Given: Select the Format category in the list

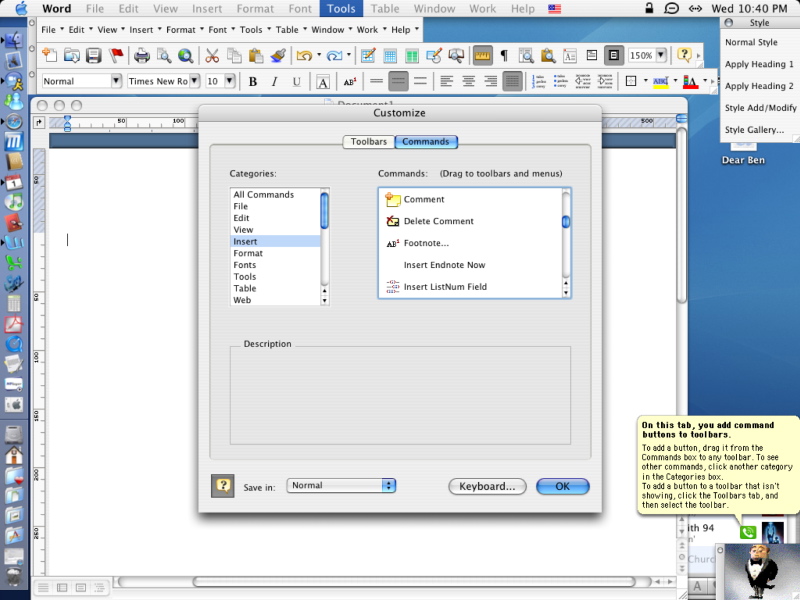Looking at the screenshot, I should click(248, 253).
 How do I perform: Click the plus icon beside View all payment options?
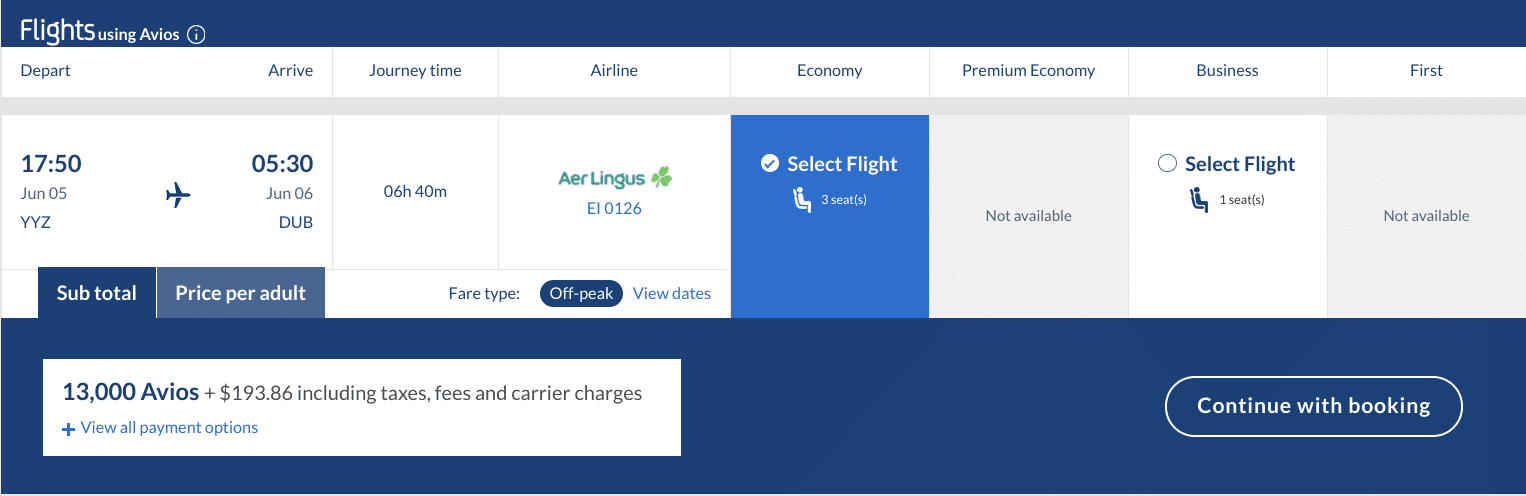click(68, 429)
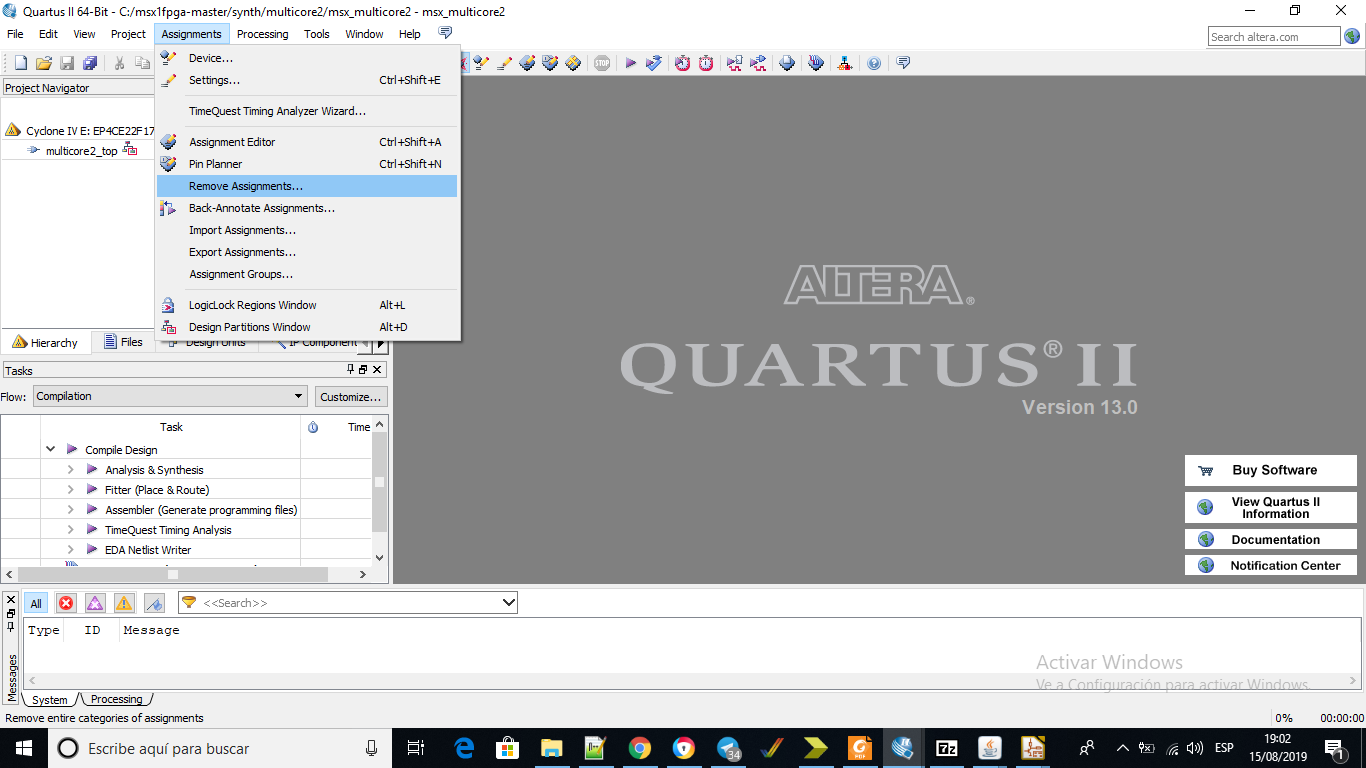Click the Search altera.com input field
The image size is (1366, 768).
pos(1273,37)
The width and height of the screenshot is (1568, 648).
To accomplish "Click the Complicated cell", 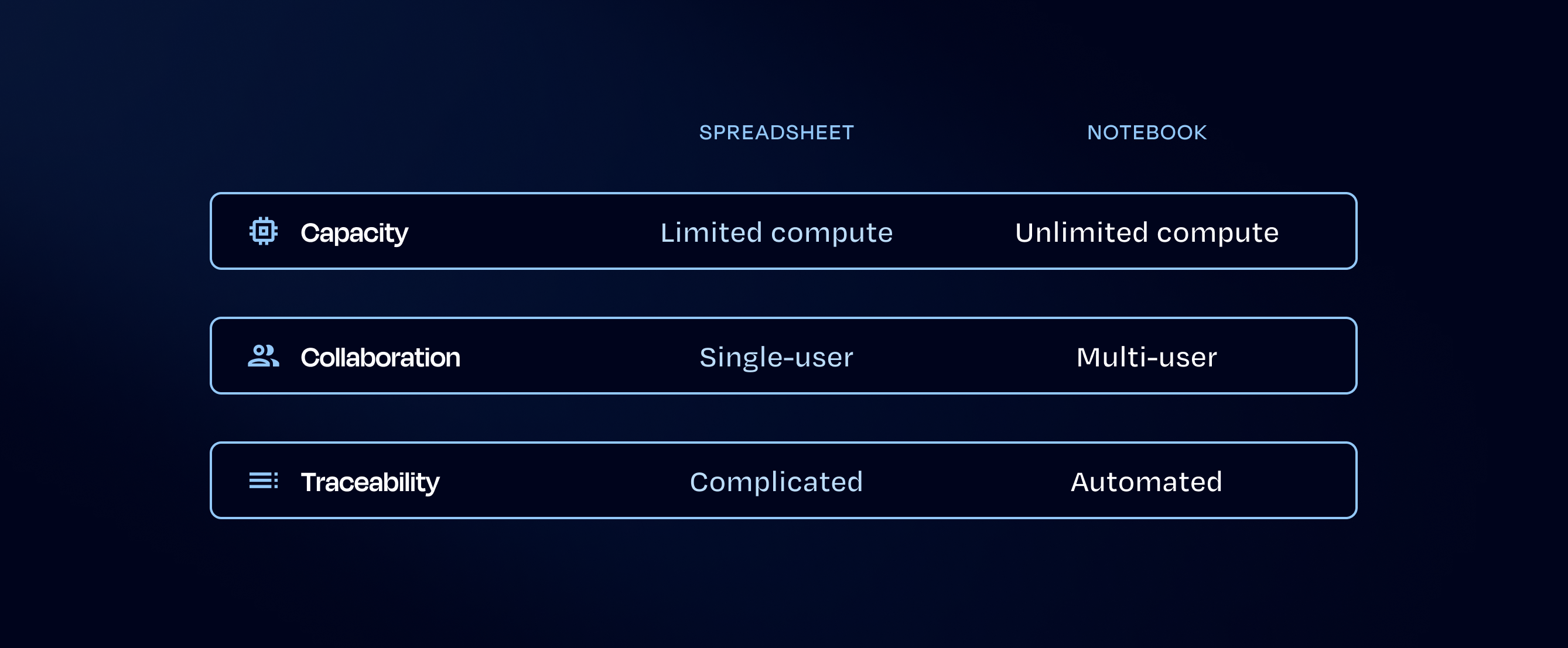I will [x=777, y=482].
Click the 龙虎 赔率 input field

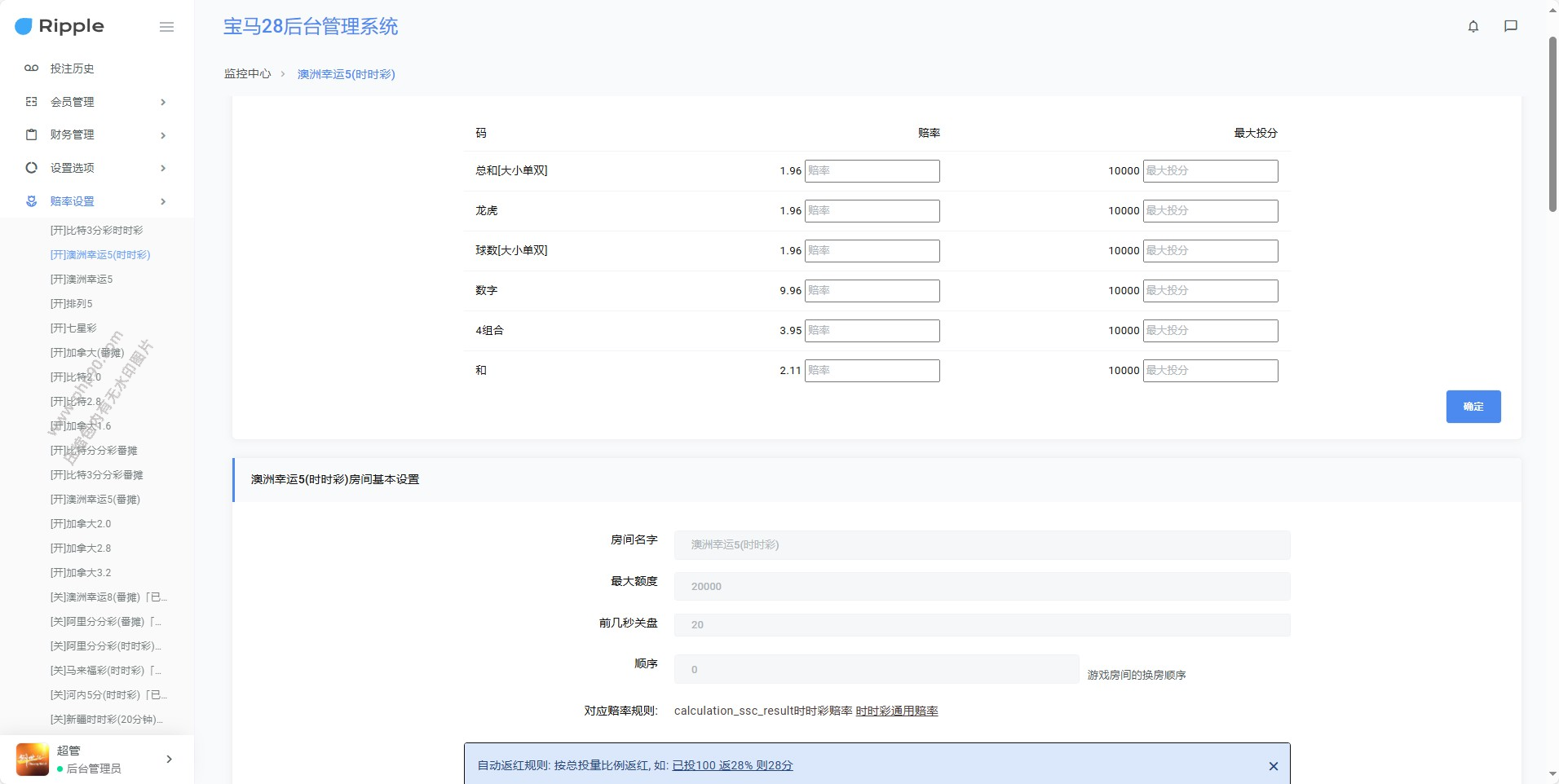[x=872, y=211]

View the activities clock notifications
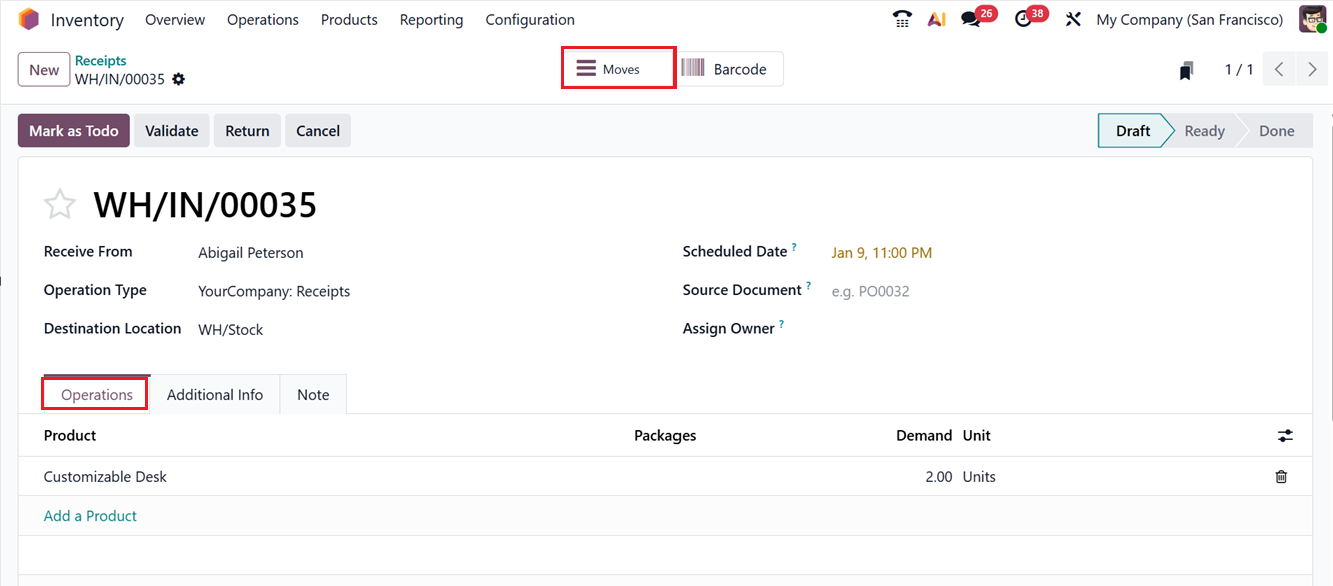pos(1024,18)
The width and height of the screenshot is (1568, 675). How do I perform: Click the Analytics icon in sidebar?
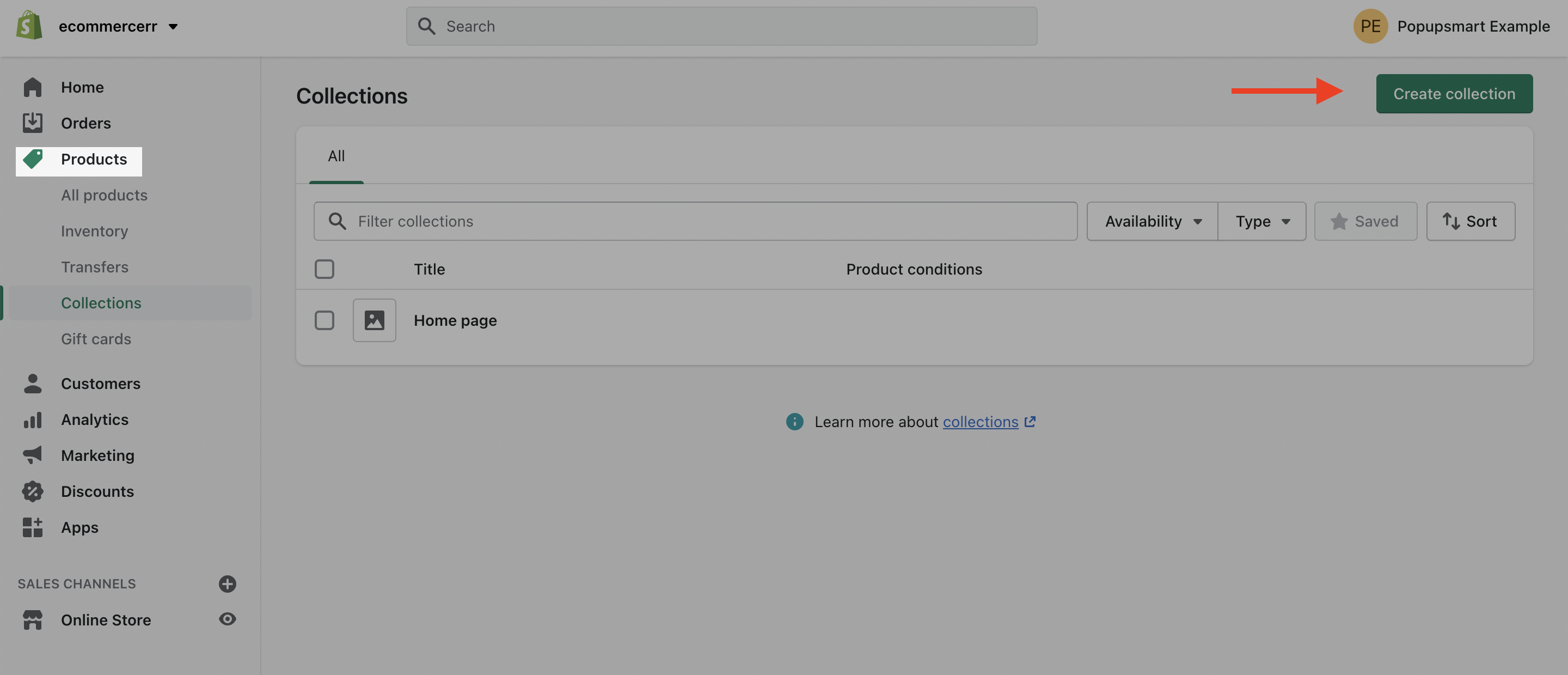click(30, 419)

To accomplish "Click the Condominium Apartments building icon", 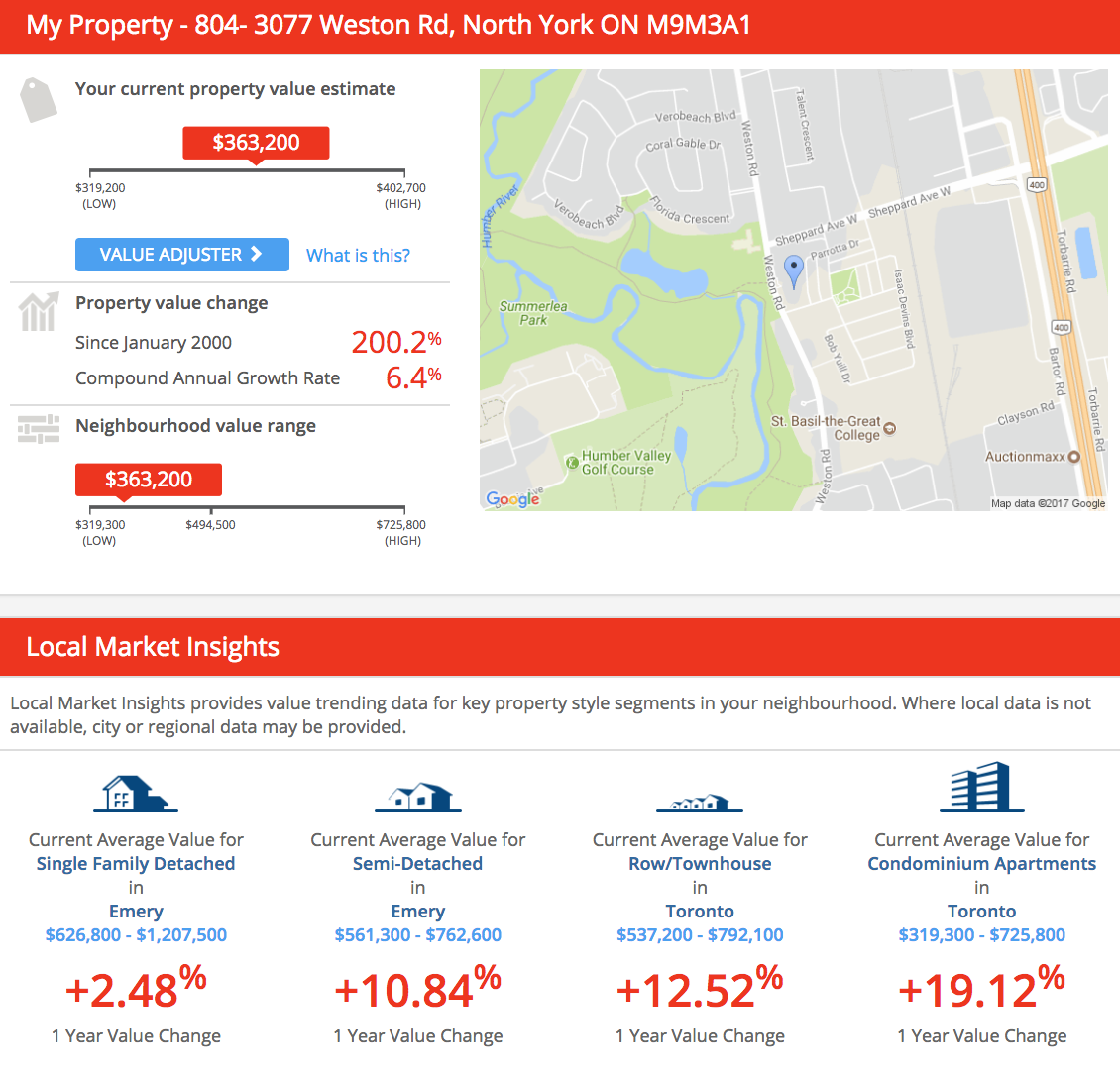I will pyautogui.click(x=981, y=788).
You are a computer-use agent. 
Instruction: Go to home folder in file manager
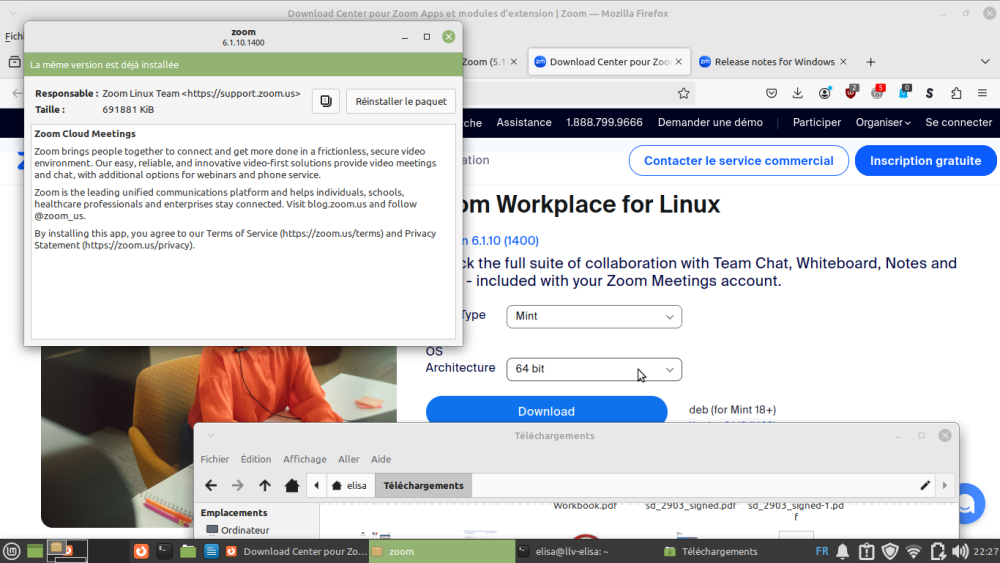(x=291, y=485)
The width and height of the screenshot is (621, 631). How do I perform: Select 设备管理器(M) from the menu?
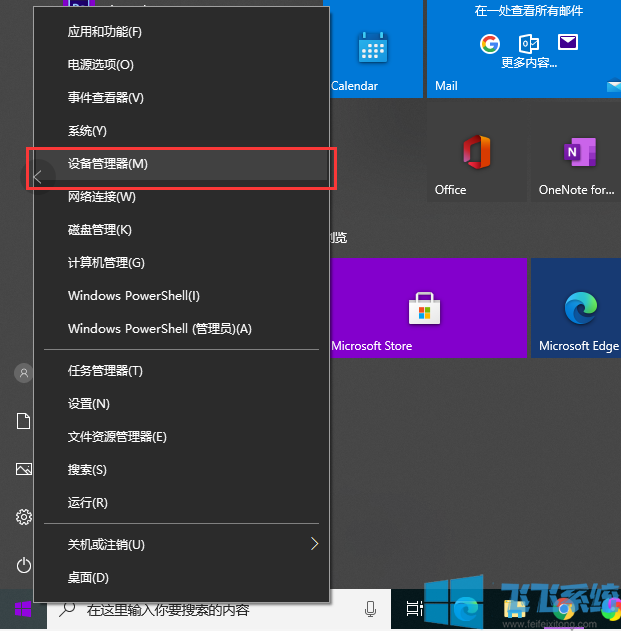pos(108,163)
○ ○ ○
* [ASSIGNMENT]
Please copy exactly the lines from the one containing "You are a computer-use agent." through the last line of the records above, both included, and leave out any pictures.

* [EXERCISE SOLUTION]
You are a computer-use agent. 
Instruction: Go to home folder in file manager
(x=291, y=485)
The width and height of the screenshot is (621, 631). How do I perform: Select 设备管理器(M) from the menu?
pos(108,163)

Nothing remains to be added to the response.